The ICO expects those doing direct marketing to familiarise themselves with the rules and make sure their staff are properly trained. It does not help the company’s response to the letter of investigation when they can’t supply any PECR material at all.
Does it really matter?
The simple answer is yes, it does! The ICO has significant powers when it comes to breaches of the rules, including fines for the company of up to £500,000 and similar for the directors themselves. They’ve issued more than £2.4 million in fines over the last year or so.
They can also restrict how a company operates by way of an Enforcement Notice, which may be to prohibit its marketing methods.
Perhaps the biggest harm caused by falling foul of the rules is damage to the company’s reputation. The ICO publish enforcement action on their website, so any company featured there will suffer significant damage to its good name. This very often leads to the end of the line for the company and the closure of the business.
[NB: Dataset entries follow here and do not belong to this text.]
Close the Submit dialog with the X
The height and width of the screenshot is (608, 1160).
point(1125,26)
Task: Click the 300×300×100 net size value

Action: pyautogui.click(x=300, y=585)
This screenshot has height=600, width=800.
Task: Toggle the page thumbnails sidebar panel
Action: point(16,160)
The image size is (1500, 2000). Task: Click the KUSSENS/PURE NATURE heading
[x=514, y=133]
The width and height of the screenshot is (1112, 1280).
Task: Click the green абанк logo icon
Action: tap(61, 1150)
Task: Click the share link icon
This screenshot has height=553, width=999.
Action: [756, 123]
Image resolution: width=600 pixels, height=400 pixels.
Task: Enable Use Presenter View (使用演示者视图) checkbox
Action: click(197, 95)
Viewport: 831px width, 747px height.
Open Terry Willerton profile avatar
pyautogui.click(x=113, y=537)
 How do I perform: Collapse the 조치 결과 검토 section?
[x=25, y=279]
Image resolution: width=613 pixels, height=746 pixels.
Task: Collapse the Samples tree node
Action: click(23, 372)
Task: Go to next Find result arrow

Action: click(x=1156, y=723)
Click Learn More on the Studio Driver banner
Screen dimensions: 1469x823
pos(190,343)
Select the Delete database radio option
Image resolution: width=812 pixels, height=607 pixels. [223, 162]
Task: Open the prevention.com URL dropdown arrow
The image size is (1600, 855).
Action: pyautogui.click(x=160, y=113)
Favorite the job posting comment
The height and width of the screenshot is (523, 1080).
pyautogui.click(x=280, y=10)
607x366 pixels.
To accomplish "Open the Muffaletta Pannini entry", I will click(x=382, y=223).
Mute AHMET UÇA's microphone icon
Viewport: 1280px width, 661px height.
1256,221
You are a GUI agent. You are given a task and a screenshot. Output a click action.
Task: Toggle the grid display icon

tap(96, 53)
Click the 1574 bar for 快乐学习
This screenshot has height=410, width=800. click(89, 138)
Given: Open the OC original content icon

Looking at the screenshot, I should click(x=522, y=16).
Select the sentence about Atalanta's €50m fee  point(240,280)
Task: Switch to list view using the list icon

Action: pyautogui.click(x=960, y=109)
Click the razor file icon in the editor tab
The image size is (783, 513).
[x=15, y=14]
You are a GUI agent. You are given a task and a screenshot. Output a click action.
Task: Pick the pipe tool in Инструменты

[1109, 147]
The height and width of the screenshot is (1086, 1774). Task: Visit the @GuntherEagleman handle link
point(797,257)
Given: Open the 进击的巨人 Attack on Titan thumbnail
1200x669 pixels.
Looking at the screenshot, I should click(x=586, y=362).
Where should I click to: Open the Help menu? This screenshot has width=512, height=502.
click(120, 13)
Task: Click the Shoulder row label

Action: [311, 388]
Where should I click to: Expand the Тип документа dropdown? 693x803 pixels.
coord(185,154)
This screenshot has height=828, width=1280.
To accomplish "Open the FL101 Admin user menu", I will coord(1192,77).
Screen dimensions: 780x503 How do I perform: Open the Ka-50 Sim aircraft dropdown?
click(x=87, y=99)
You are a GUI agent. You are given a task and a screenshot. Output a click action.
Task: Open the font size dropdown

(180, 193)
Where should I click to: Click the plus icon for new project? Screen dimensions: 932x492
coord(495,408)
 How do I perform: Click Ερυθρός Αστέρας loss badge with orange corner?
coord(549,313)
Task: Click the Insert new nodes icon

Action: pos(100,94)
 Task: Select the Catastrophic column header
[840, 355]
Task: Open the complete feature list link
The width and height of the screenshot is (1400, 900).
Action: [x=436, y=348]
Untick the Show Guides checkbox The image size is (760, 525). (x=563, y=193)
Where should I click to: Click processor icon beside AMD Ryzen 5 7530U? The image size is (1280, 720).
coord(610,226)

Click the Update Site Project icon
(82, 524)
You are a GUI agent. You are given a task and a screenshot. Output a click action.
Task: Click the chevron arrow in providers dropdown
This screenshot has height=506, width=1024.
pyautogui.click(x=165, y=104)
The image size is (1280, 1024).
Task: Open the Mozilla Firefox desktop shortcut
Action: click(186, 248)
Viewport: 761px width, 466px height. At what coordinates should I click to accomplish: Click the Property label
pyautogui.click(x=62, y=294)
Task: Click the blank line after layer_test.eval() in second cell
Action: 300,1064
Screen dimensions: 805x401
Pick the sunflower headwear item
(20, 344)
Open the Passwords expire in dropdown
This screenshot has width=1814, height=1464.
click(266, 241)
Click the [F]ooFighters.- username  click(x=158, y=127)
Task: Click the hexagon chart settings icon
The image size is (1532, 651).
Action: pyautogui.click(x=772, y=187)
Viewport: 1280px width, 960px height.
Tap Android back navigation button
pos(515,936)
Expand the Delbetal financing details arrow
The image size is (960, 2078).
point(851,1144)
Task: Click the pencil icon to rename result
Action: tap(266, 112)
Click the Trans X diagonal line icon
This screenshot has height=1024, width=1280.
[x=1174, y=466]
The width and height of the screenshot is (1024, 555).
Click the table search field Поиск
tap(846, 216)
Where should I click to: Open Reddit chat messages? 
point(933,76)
You can of course appeal against an ICO decision, which may resolve the matter. I have seen some companies decide to ignore their penalty or plead poverty. The regulator is fair if the company genuinely can’t pay a fine and arrangements can be agreed to make a settlement.
However, if the ICO take the view that the company or its directors are just avoiding the fine, they will involve the Insolvency Service and look towards winding the company up and directors’ disqualifications, often for many years. Indeed, in the last few years over 36 directors have been disqualified in such circumstances.
Therefore, returning to the original question of whether you can afford to ignore the direct marketing laws, the simple answer is - no.